I am writing a decision tree and the following code is a part of the complete code:
def show_tree(tree, features, path):
f = io.StringIO()
export_graphviz(tree, out_file=f, feature_names=features)
pydotplus.graph_from_dot_data(f.getvalue()).write_png(path)
img = misc.imread(path)
plt.rcParams['figure.figsize'] = (20,20)
plt.imshow(img)
Could any one please tell me what is the purpose of using StringIO here?
Python is not my leading language, however I think answer for your question is quite simple and does not require lot of research.
StringIO is used here to maintain Input/Output text stream. Your function show tree, however for doing that it needs a way to do it, some kind of data transport highway.
Here f = io.StringIO()
you're initializing your data stream. After that you are free to use it as you want, in this particular case:
export_graphviz(tree, out_file=f, feature_names=features)
Here: out_file=f
you export data to your stream using initialized before f = io.StringIO();
. As StringIO is in-memory text file, you basically put your data aside in stream object for further use. Thanks to that you don't have to write your data into .dot file, instead you temporary hold it.(And temporary means for as long as your stream is in use)
More about this particular case
pydotplus.graph_from_dot_data(f.getvalue()).write_png(path)
Here: f.getvalue()
you generate your graph from .dot data. In the most basic use you should ensure path to .dot file in which previously generated data would be stored, but YOU DON'T HAVE TO! That is the trick, your data is still in stream object which you created and filled beforehand! So now all you have to do is direct it straight to this function which will generate your graph image with that data and save it as .png file.
Communication between system files and your program can be established in many ways but usually you use streams. You initialize stream at the very beginning, use it and then close. Every std::cout
or std:err
(my main language reference, sorry for that non-python example) is that stream. Stream allows you to maintain data exchange between your program and designated tagret(e.g. console, or in this case file), however you can use it also as temporary storage space which in that particular case will speed up image generation process as you don't really have to write and load data into file. All you have to do thanks to that is writing data to stream in an order which other function will accept, and then use the very same stream to read that data for image generation purposes.
More about StringIO
StringIO represents an in-memory text file. It can be used exactly the same as any text file, so you can write / read from it.
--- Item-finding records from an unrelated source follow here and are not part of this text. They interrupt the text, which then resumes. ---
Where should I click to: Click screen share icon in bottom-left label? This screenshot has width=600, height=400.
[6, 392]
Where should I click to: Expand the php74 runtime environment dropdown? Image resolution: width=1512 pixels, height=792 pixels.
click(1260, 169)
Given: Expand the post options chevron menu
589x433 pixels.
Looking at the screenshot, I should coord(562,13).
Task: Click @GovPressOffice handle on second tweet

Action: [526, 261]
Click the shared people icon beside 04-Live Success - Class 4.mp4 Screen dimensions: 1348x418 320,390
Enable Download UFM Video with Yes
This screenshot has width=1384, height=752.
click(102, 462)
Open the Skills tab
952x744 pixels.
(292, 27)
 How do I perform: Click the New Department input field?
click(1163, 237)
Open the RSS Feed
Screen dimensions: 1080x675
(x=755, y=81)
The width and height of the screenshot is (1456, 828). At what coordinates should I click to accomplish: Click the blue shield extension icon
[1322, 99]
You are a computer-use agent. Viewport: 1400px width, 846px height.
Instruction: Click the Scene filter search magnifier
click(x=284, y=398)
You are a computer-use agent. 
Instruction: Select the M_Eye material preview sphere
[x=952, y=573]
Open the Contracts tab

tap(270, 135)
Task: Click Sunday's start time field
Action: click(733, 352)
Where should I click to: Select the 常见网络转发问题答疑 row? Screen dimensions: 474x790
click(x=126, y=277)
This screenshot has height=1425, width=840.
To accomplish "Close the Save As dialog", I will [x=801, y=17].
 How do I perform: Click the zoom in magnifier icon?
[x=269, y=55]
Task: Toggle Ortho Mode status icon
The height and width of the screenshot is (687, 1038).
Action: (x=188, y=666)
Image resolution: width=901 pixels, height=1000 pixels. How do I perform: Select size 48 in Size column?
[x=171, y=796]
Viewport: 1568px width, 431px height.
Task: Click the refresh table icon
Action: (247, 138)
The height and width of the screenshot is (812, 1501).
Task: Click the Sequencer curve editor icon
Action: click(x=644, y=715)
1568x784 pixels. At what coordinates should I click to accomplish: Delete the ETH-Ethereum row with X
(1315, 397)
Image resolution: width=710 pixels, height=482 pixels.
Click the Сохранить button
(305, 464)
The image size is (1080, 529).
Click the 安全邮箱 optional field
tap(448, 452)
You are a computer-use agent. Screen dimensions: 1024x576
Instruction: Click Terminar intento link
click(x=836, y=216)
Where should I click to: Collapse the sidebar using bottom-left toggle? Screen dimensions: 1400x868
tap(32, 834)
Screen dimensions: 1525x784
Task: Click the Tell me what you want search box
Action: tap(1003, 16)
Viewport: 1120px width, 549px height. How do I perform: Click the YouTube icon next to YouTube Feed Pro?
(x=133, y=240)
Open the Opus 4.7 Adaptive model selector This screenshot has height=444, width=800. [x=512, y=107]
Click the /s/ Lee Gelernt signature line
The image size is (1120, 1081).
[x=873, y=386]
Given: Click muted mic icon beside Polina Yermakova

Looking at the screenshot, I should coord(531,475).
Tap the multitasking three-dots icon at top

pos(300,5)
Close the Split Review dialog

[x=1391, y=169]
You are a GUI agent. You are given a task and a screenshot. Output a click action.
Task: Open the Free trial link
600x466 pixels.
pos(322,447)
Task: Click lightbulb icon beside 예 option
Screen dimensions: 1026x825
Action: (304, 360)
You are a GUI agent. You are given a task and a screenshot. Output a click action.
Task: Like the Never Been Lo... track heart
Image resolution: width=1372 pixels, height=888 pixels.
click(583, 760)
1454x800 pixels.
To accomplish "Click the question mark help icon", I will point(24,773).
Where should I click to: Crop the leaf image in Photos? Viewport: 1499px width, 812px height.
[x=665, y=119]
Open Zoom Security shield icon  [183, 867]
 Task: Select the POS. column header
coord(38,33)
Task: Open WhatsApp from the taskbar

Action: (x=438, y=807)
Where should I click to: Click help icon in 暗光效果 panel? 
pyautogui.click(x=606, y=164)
The access is faster than regular file because the stringio buffer is managed in memory, but in the other hand it is not persistent on disk.
In the example you're giving, you could also have used a regular text file.
This is an example with a regular dot text file:
def show_tree(tree, features, path):
f = 'tree.dot'
export_graphviz(tree, out_file=f, feature_names=features)
pydotplus.graph_from_dot_file(f).write_png(path)
img = misc.imread(path)
plt.rcParams['figure.figsize'] = (20,20)
plt.imshow(img)
And this is another example without file and without StringIO by just using the string content of the dot file exported by export_graphviz()
def show_tree(tree, features, path):
dot_data = export_graphviz(tree, out_file=None, feature_names=features)
pydotplus.graph_from_dot_data(dot_data).write_png(path)
img = misc.imread(path)
plt.rcParams['figure.figsize'] = (20,20)
plt.imshow(img)